AICPA and NASBA back bill limiting legal damages against state accounting boards
The American Institute of CPAs and the National Association of State Boards of Accountancy are throwing their support behind legislation that would limit damage awards against state regulatory boards such as state accounting boards.
The bill, known as the Occupational Licensing Board Antitrust Damages Relief and Reform Act, was introduced by Rep. Mike Conaway, R-Texas, who is also a CPA. It would protect not only state regulatory boards such as accountancy boards from legal damages, but also board members and their staff.
The bill also calls for a Government Accountability Office study that will examine licensing reform, how states can perform cost-benefit analyses through sunrise and sunset reviews; how states can provide greater portability, including for military veterans and spouses; and how licensing affects low-income workers and those with criminal records.
The legislation aims to address the antitrust law implications for state professional and occupational licensing boards affected by the Supreme Court's 2015 decision in North Carolina State Board of Dental Examiners v. Federal Trade Commission. The court ruled that the North Carolina Dental Board was not entitled to “state action” immunity from antitrust laws because its actions were not actively supervised by the state.
The bill would safeguard state boards, board members and their staff members from damage awards stemming from private antitrust litigation. It would also allow both government enforcers and private plaintiffs to continue to sue for injunctive relief (and potentially recover attorneys' fees if successful). To get liability relief, the bill says specific criteria need to be met:
- For new occupational licenses, the state must have a sunrise review mechanism in place;
- For existing boards, a periodic sunset review is required unless the occupation is licensed in at least 40 states; and,
- Boards must also meet two compositional criteria -- specifically, all board members must be selected by an officer of the state and the boards must have public representation.
Conaway served for seven years as a member of the Texas State Board of Public Accountancy, with five of those years as presiding officer.
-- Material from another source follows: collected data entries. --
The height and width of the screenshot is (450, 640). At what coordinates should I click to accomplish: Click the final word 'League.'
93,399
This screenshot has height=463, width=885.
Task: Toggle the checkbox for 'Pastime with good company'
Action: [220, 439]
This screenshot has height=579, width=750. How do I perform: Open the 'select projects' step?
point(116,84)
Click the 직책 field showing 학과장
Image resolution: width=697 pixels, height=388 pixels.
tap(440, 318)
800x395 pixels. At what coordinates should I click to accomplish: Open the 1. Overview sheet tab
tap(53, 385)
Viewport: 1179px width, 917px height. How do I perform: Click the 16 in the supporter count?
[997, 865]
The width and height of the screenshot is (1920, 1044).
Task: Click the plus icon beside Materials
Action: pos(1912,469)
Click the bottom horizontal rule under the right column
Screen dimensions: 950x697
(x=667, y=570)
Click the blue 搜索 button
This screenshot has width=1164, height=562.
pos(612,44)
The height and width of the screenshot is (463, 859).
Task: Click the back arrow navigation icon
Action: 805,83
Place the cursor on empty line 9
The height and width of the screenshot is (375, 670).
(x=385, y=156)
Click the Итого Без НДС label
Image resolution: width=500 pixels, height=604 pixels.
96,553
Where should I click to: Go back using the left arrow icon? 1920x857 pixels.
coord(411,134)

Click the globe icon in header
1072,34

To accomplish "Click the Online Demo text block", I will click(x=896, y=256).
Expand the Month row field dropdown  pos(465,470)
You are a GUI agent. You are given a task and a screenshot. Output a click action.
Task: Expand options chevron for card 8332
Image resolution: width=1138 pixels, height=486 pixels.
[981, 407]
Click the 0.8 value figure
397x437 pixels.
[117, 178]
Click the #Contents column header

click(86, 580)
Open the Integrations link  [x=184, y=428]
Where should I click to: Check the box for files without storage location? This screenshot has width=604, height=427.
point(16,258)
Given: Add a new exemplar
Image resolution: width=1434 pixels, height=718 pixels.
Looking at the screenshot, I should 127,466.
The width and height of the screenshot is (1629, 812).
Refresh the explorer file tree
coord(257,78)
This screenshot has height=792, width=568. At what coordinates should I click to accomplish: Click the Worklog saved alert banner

In addition, he served as chair of NASBA from 2002-2003. As a licensed Texas CPA for over 40 years, he has a good idea of the significance of having licensed professionals serve on state boards.
“State licensing boards provide an invaluable service to the state,” Conaway said in a statement. “Individuals who serve on these boards should enjoy the same legal protections for working on behalf of the state as all other state officials do. Having served on the Texas State Board of Accountancy myself, I understand that serving on a licensing board is performing an important public service. This legislation ensures that members of state licensing boards will continue to serve the state without fear of personal liability.”
Both the AICPA and the NASBA are lending their support.
“Public protection can only be attained in its truest form with the passing of this most important legislation,” said NASBA President and CEO Ken Bishop in a statement. “Over the last several years, the actions of state boards of accountancy, appointed board members and staff have been placed under a cloud of uncertainty, including the prospect of antitrust treble damages as they carry out their duties under state law. This narrowly targeted bill will ensure state boards can continue their statutory mandate to regulate the practice of public accountancy without threat. I commend Congressman Conaway for leading this effort. As a former Texas State Board member and chair, he understands the vital role state board members play to protect the public."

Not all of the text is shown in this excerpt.